• Task statement:
Among the entries below, how many lines have the string "agent" in them? Only the number should be given.

• Information given:
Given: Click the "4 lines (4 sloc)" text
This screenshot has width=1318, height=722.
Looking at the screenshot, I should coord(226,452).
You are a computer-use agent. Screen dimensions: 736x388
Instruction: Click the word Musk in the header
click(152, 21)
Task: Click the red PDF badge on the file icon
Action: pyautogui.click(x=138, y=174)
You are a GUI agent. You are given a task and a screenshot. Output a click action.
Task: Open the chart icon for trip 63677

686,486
...
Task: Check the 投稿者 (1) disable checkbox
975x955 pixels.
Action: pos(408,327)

• Written answer:
2